James Joyce qui dit lui-même de son roman "Finnegans Wake":
"Joyce himself, reported to have said he wrote Finnegans Wake “to keep the critics busy for 300 years”, might have predicted this. In a letter about the novel, Work in Progess as he then knew it, he told Harriet Weaver: “I am really one of the greatest engineers, if not the greatest, in the world besides being a musicmaker, philosophist and heaps of other things. All the engines I know are wrong. Simplicity. I am making an engine with only one wheel. No spokes of course. The wheel is a perfect square. You see what I’m driving at, don’t you? I am awfully solemn about it, mind you, so you must not think it is a silly story about the mouse and the grapes. No, it’s a wheel, I tell the world. And it’s all square.

Je vous rajoute le schéma (visible donc lisible) de la structure de "Finnegans Wake" de James Joyce:



Et puis le schéma comparé de quatre romans en terme de longueur et de structure de phrase: "Guerre et Paix" de Tolstoï, "Les Vagues" de Virgina Woolf, "Les Ambassadeurs" de Henry James et "Finnegans Wake" de Joyce. 



Il est également un roman français intitulé "Arthamène ou le Grand Cyrus" de Madeleine et Georges de Scudéry qui semble donner du fil à retordre aux analystes.
Je vous invite à jeter un coup d'oeil - ou à le lire pour les plus courageux.

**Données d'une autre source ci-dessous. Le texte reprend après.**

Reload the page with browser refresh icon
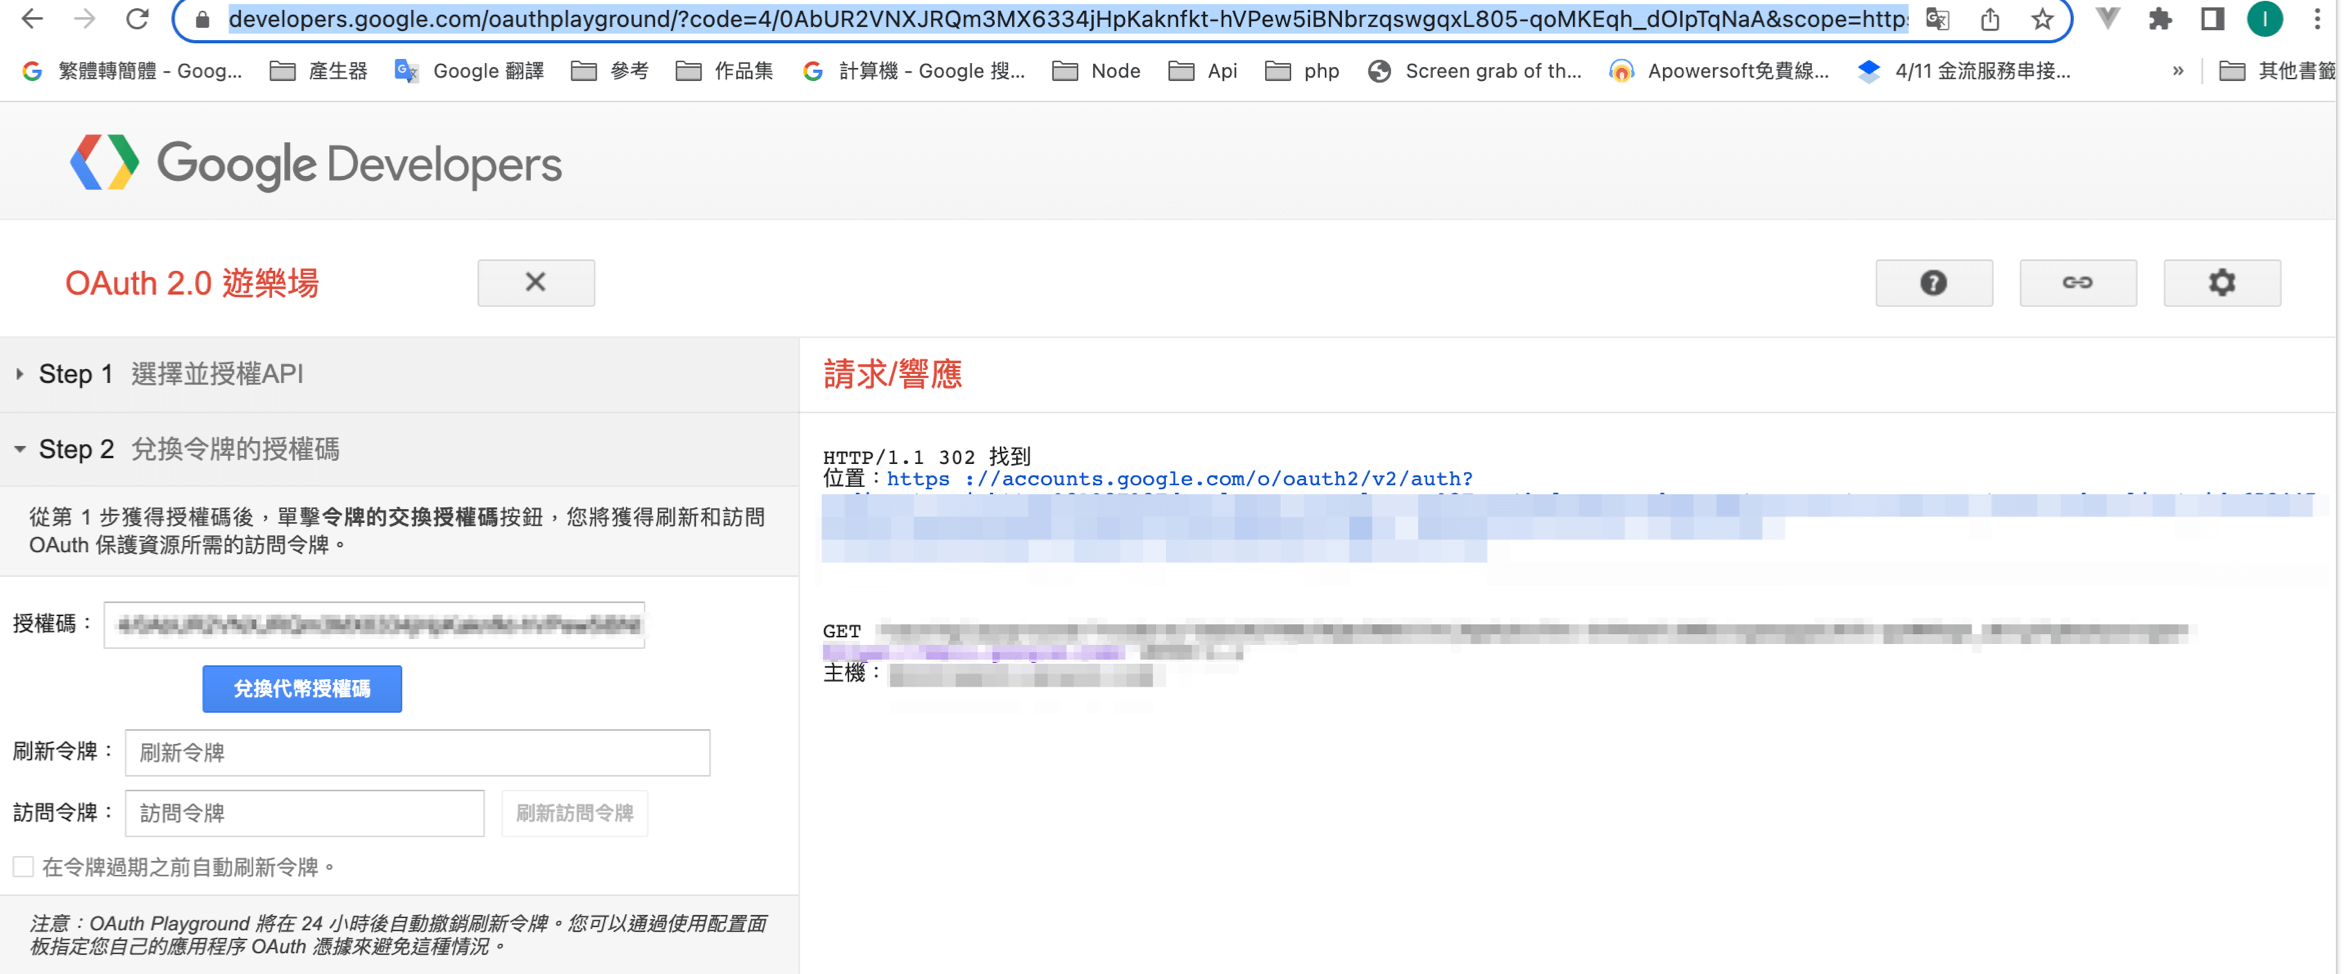click(137, 19)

Le texte est ici:
http://www.artamene.org/


Rose ressuscitée - Photo: lfdd

Avec ces travaux du dimanche, je vous laisse écouter la Chanson de la Rose (que je vous avais proposée le 28 septembre 2014 - allez-y il y a aussi une autre version, un peu plus "moderne"), interprétée par Françoise Hardy et que je vous remets en hommage à Umberto Eco qui est mort ce vendredi; Eco, écho et corbeau... je ne croa pas - mais vous allez rire, au moment même où je termine ce texte, une cohorte d'une vingtaine de corbeaux se met devant nos fenêtres à la chasse de pigeons - autres prédateurs urbains...

"Mon Amie la Rose"

On est bien peu de chose
Et mon amie la rose
Me l´a dit ce matin
A l´aurore je suis née
Baptisée de rosée
Je me suis épanouie
Heureuse et amoureuse
Aux rayons du soleil
Me suis fermée la nuit
Me suis réveillée vieille

Pourtant j´étais très belle

Oui j´étais la plus belle
Des fleurs de ton jardin

On est bien peu de chose

Et mon amie la rose
Me l´a dit ce matin
Vois le dieu qui m´a faite
Me fait courber la tête
Et je sens que je tombe
Et je sens que je tombe
Mon cœur est presque nu
J´ai le pied dans la tombe
Déjà je ne suis plus

Tu m´admirais hier

Et je serai poussière
Pour toujours demain.

On est bien peu de chose

Et mon amie la rose
Est morte ce matin
La lune cette nuit
A veillé mon amie
Moi en rêve j´ai vu
Eblouissante et nue
Son âme qui dansait
Bien au-delà des nues
Et qui me souriait

Crois celui qui peut croire

Moi, j´ai besoin d´espoir
Sinon je ne suis rien

Ou bien si peu de chose

C´est mon amie la rose
Qui l´a dit hier matin.






Et pour conclure avec Umberto Eco, je vous met un extrait du texte que Le Monde a publié en son hommage:

"Il se préoccupe de la définition de l’art, qu’il tente de formuler dès L’Oeuvre ouverte (Points, 1965), où il pose les jalons de sa théorie, en montrant, au travers d’une série d’articles qui portent notamment sur la littérature et la musique, que l’œuvre d’art est un message ambigu, ouvert à une infinité d’interprétations, dans la mesure où plusieurs signifiés cohabitent au sein d’un seul signifiant. Le texte n’est donc pas un objet fini, mais, au contraire, un objet « ouvert » que le lecteur ne peut se contenter de recevoir passivement et qui implique, de sa part, un travail d’invention et d’interprétation. L’idée-force d’Umberto Eco, reprise et développée dans Lector in Fabula (Grasset, 1985), est que le texte, parce qu’il ne dit pas tout, requiert la coopération du lecteur."